Certes, l’Afrique regorge de ressources mais bien des Africains ne cessent d’affronter la pauvreté. Dès lors, le flux migratoire, de plus en plus malaisé à juguler, charrie avec lui l’avatar historique où prospère le racisme, tare notoire. Retour du boomerang, le flux migratoire vient prélever une part des biens disponibles quelque part sur la terre et soupçonnés, ou non, d’avoir été accumulés aux dépens des pays dominés. Alors ministre de l’Enseignement supérieur, Mohamed Charfi conteste pareille idée. Pour lui, l’Occident industrialisé ne doit sa prospérité qu’à lui-même. De toutes les façons, les émigrés sont des personnes humaines et les codifications les fourrent dans la catégorie de la clandestinité abhorrée. Dès lors, il s’agirait de retirer l’étiquette stigmatisatrice sur laquelle figure l’appréciation rendue inappropriée par la force des choses, autrement dit l’incapacité d’éradiquer les flux migratoires de plus en plus accentués.
Semblable remise en question, malaisée à inculquer, pourrait contribuer à l’issue recherchée. Déjà une brèche intervenue entre le codifié, d’une part, et le spontané, d’autre part, laisse entrevoir une lueur d’espoir. Des bénévoles distribuent à boire et à manger à une longue file d’émigrés assis à même le sol. L’émotionnel subvertit le conventionnel. A son tour, ce clivage débusque le potentiel au cœur du réel. Ainsi percevaient le monde social maints auteurs, au premier rang desquels avancent Rousseau et surtout Spinoza, le théoricien de la « potentia ». Pascal, aussi, dénonce la rengaine de la condition humaine : « Votre goût de posséder qui, en vérité, vous possède et vous enchaîne, vous asservit, je le nomme divertissement : ce qui nous jette hors de nous-mêmes, nous dévoie, nous égare, nous détruit et nous détourne de la pensée de la mort », thème central de Heidegger, insurgé contre l’inauthenticité. Mais par-delà cet apport, crucial, de la philosophie classique, il s’agit d’aller des égoïsmes nationalistes à la reconnaissance revendiquée par tous les hommes de la terre. Pour l’instant, la bipartition Nord/Sud vicie l’atmosphère. Légal et illégal, en matière d’émigration, fondent l’impasse où ne cesse de vociférer l’humanité. La même problématisation opère quant à la séparation du commerce légal et clandestin. Plusieurs observations confortent ce genre d’appréciation. La confiscation d’une brouette entraîne l’état suicidaire et les marchands à la sauvette dégagés reparaissent ailleurs, tel un phénomène social malaisé à déraciner. Le constat, sans cesse renouvelé, oriente maints commentateurs à légitimer l’exigence d’intégrer les clandestins au sein du carrousel formel. Aux abords d’une grande surface, des opérateurs irréguliers procèdent au change et il serait question d’abattre la cloison dressée entre eux et le secteur formel.

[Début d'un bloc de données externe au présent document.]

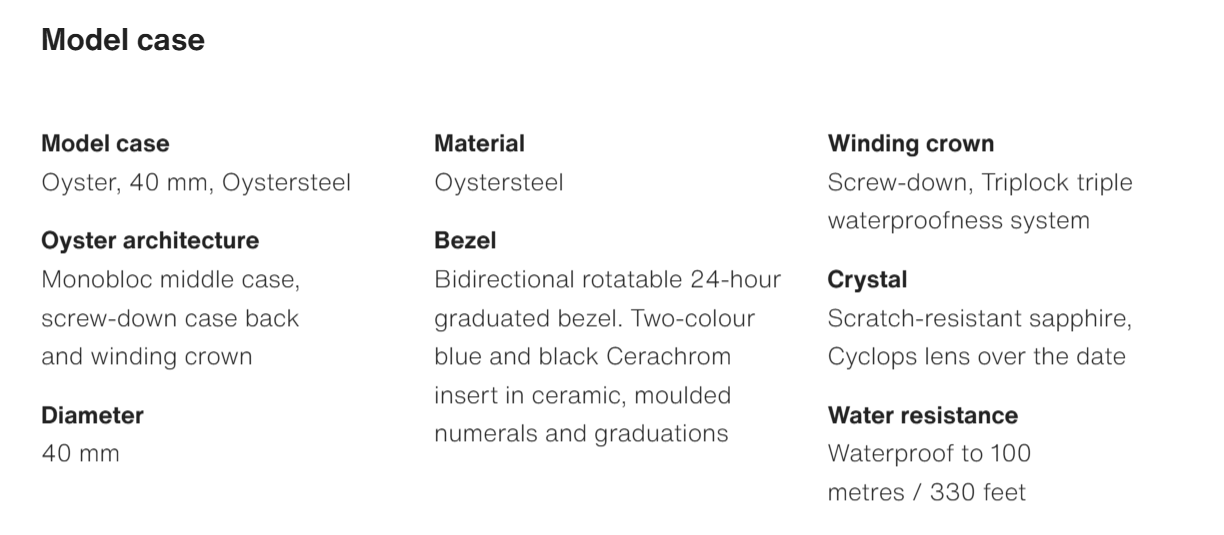Click 'Monobloc middle case' text line

click(x=170, y=279)
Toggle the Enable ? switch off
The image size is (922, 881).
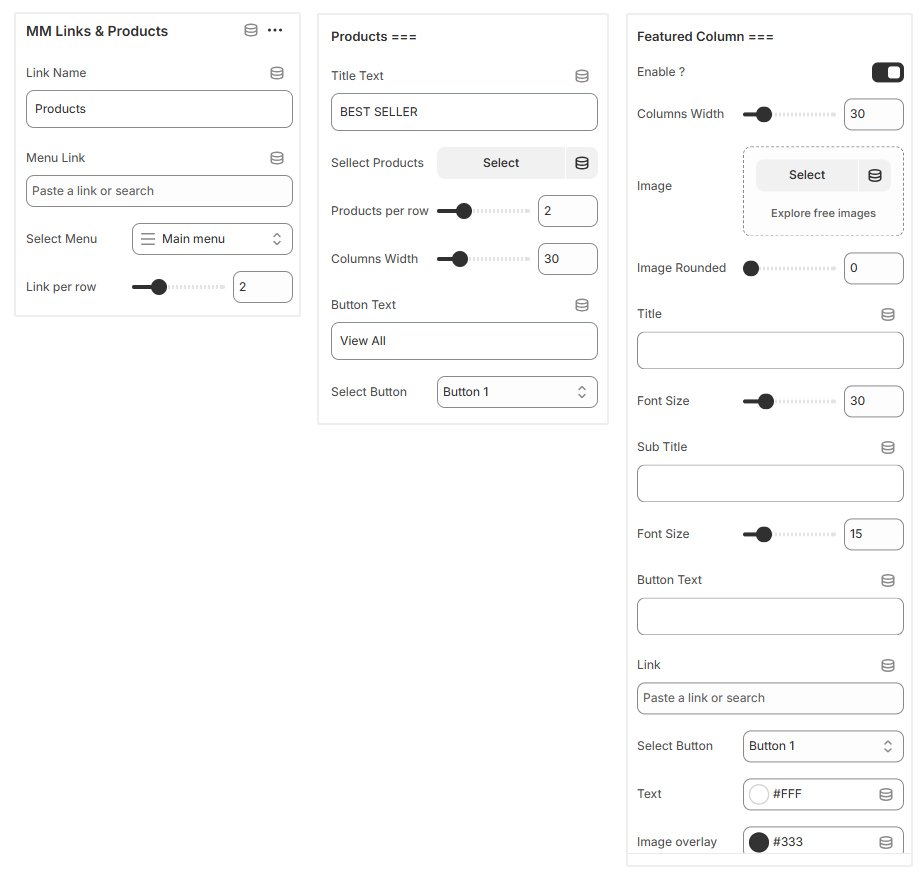[x=887, y=72]
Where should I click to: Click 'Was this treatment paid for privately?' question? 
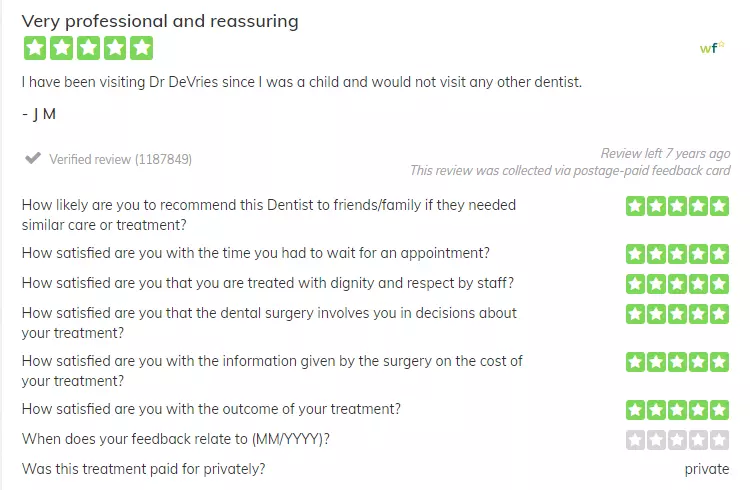143,469
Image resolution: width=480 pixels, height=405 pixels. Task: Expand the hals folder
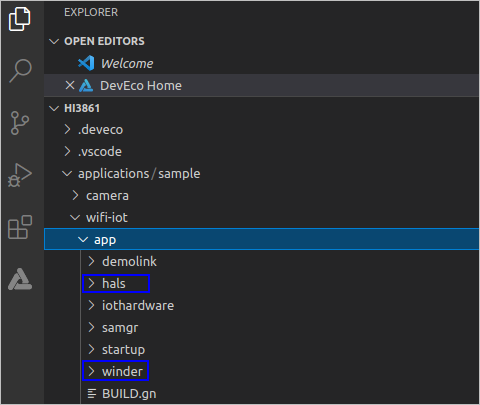116,283
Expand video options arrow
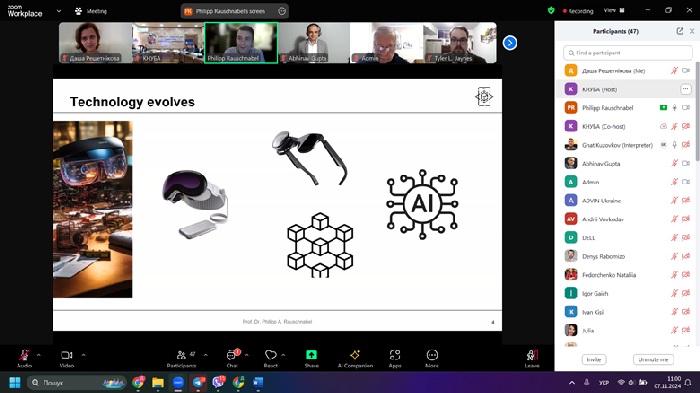The image size is (700, 393). (x=83, y=355)
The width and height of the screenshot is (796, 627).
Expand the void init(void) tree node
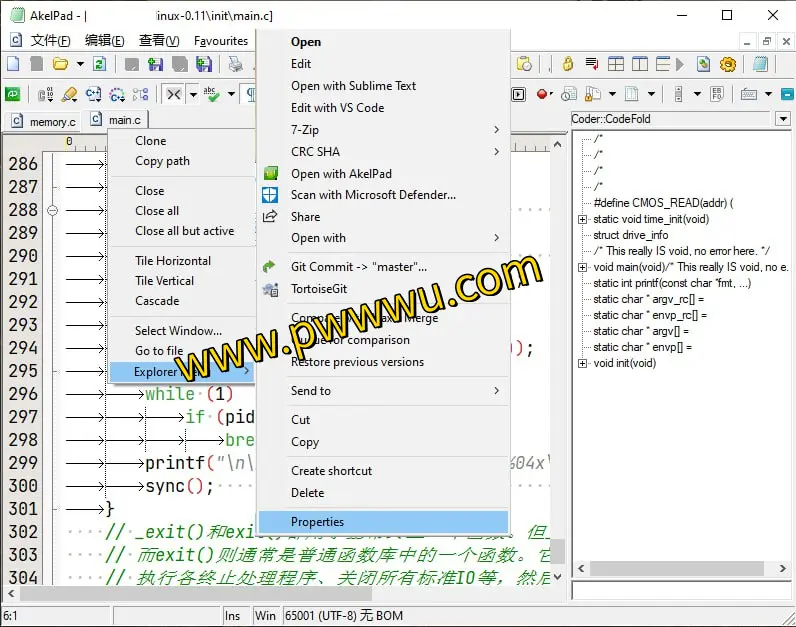pos(583,363)
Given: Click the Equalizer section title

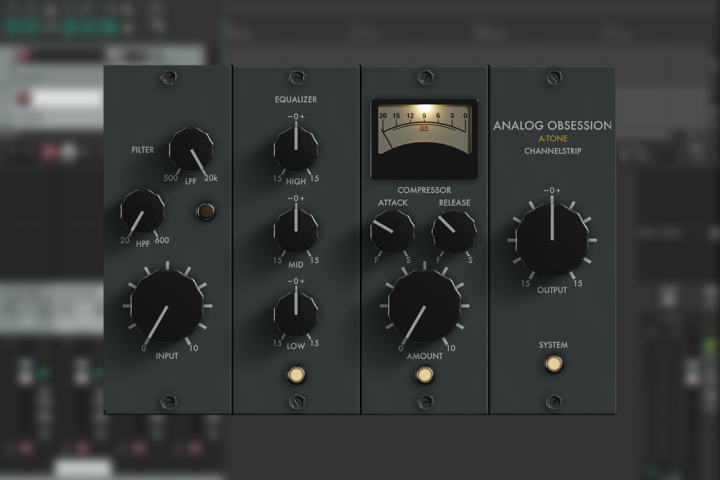Looking at the screenshot, I should point(296,100).
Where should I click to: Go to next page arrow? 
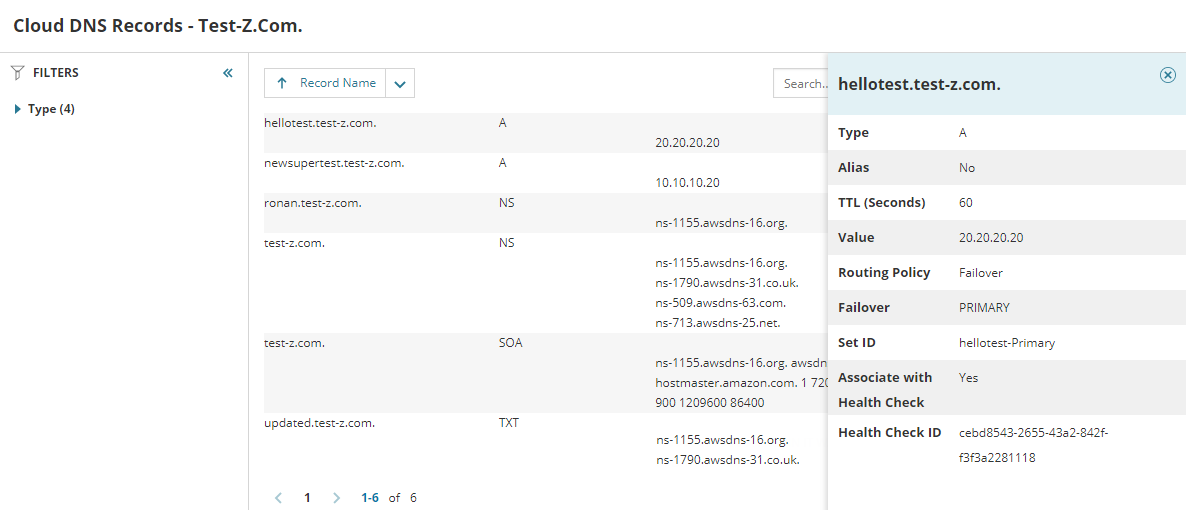(336, 497)
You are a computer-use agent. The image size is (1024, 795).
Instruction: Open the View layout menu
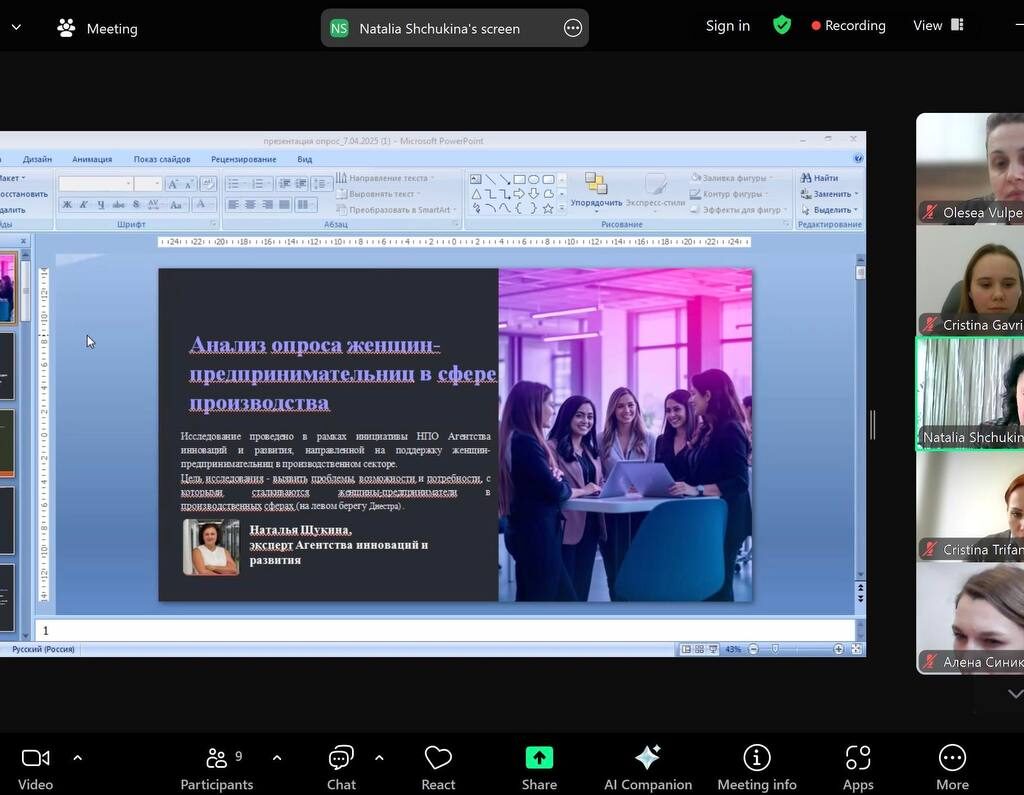(x=937, y=25)
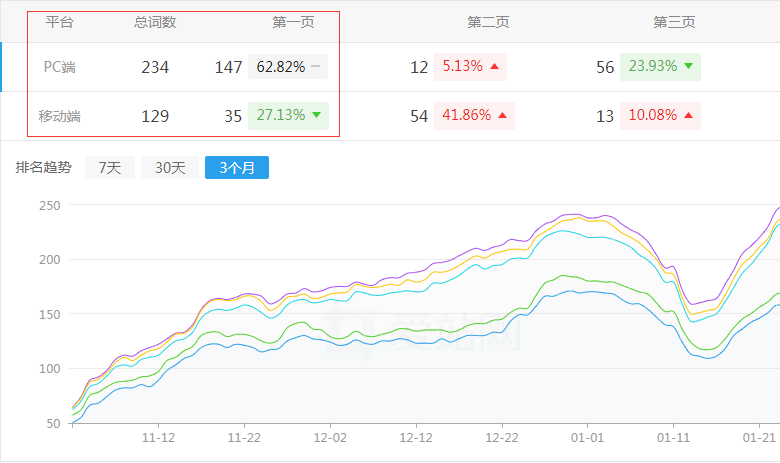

Dans tous les cas de figure, il s’agirait de n’exclure personne par la focalisation de l’investigation vers la révolte sociale globale. Ainsi, la suppression d’une barrière douanière valide l’échange prohibé auparavant. Dès l’instant où le conventionnel mène à la géhenne, il s’agirait de le surplomber. Une fois remis en question, le monde social tel qu’il est oriente les agents sociaux vers le monde social tel qu’il devrait être. Au début de la transformation espérée, les dirigeants auraient à concilier l’intérêt national et l’intérêt général de la mondialisation rénovée. Amine Maalouf écrit : «Si la terre est encombrée, c’est par nos avidités, nos égoïsmes, nos exclusions, nos prétendus «espaces vitaux», « zones d’influence » ou « de sécurité » et aussi nos futiles indépendances ».